Penalty-Free 401(k) and IRA Withdrawals
Penalties are already waived for certain situations, like for purchase of a first home, education costs, etc. The AAP would allow penalty-free withdrawals if you lose your job. Taxes on the withdrawals could be waived for payment of health insurance premiums.

I suppose this is a nice proposed benefit. However, it sucks that we don't have pensions anymore, and we need to tap into our retirement savings to get through economic downturns. For many people, like tech workers stuck in the short-term contract trap, raids on 401(k) accounts are common even when the economy is firing on all cylinders.

Retraining and Continued Education
We most often think of factory workers being retrained for skilled jobs when the factories shut down. As a matter of fact, that was the entire rationale for shutting down our factories over here and shifting production overseas. Thanks to retraining benefits, factory workers are supposed to better off after the factories close. I did a post at a site called Central Sanity, where I found that the Department of Labor determined that workers under the Trade Adjustment Assistance programs made 77% of their previous wage upon re-entering the work force. A Heritage Foundation report (one of the few times you'll ever find me quoting the Heritage Foundation) and a Government Accounting Office report both state that it's almost impossible to determine the outcomes of these retraining efforts.

Besides retraining factory workers, all workers need continuous education just to keep up with advances in their career fields. The AAP would offer expanded retraining opportunities for the unemployed as well as tax incentives to enable the currently employed to get additional training. One good point the authors come up with is the necessity of:

.....ending the absurdity of allowing the deductibility of training expense against income taxes only when those expenses are related to a worker’s current job. This is, in effect, a non-adjustment policy – one that provides an incentive to stay put, rather than build skills that would allow a worker to adjust with his or her employer and with the economy as a whole.

We would, as a consequence, recommend expanding the definition of training that qualifies for a deduction from current income taxes. All such expenses should be deductible, whether related to a current job or some prospective future job.

One gripe I've had with employer-paid training is that employers are increasingly reluctant (with good reason, I suppose) to provide training for any activities that might help you advance in your career field. This is one of my favorite proposals in the entire paper. If I foresee my job and/or employer disappearing, I have a good incentive to train for a new career field ahead of time when the pink slip hits my pay envelope.

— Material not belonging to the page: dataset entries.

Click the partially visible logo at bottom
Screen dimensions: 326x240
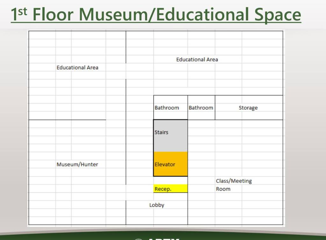(x=156, y=238)
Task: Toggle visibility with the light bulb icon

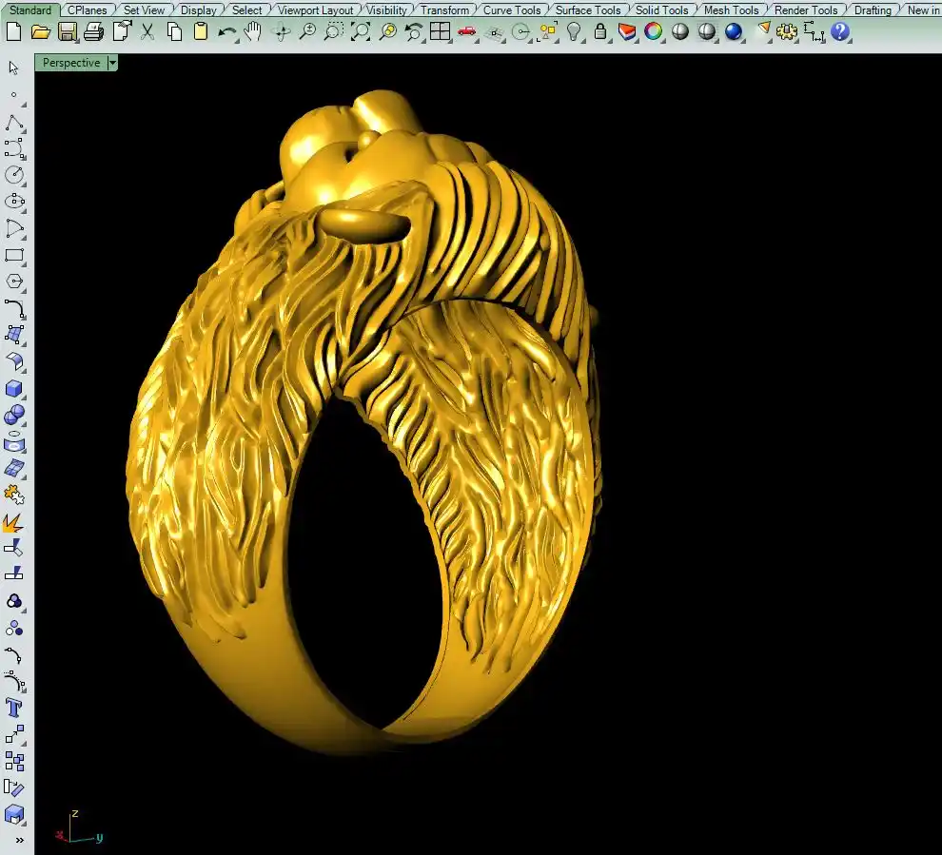Action: tap(574, 31)

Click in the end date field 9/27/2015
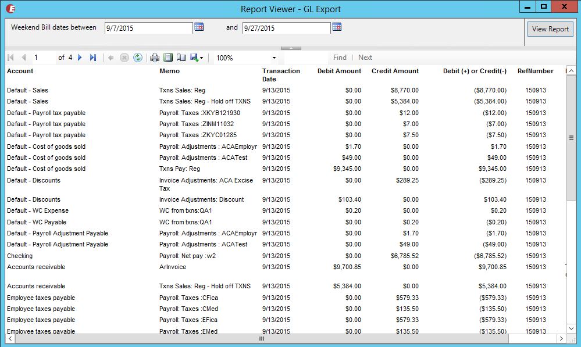pyautogui.click(x=286, y=28)
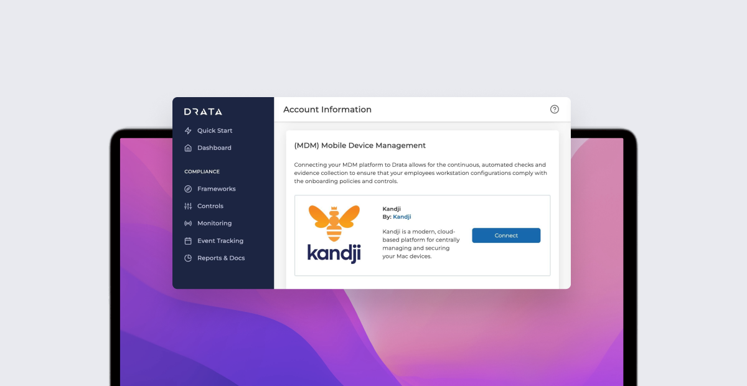The width and height of the screenshot is (747, 386).
Task: Select Frameworks under Compliance
Action: (217, 189)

Another recommendation is to set up 401(k)-like Worker Adjustment Accounts. Great. Just one more account to drain my paycheck, like my 401(k), HSA, Dependent Care, etc. accounts.

Unemployment Insurance
The final part of the paper deals with how funding for unemployment insurance benefits could be more progressive, which would allow funding of the wage-insurance, health insurance and educational programs through the AAP plan. Although the authors bring up how unemployment insurance does not cover part-time workers, and does not cover workers who have not worked the minimum amount of time, the AAP does not appear to offer any coverage for these categories. (Unless I'm really missing something.)

Final Thoughts
I laud the authors for offering serious proposals to address worker anxieties. Although the Financial Services Forum is a very prestigious trade group, I'm not sure when or if any of these proposals will be passed into law. Unless our corporate handlers adopt a completely different mindset, the recommendations offered by the authors will probably be the best we can hope for. The proposed AAP program repairs a few of holes in our safety nets, but does nothing to get rid of the underlying job volatility we suffer through.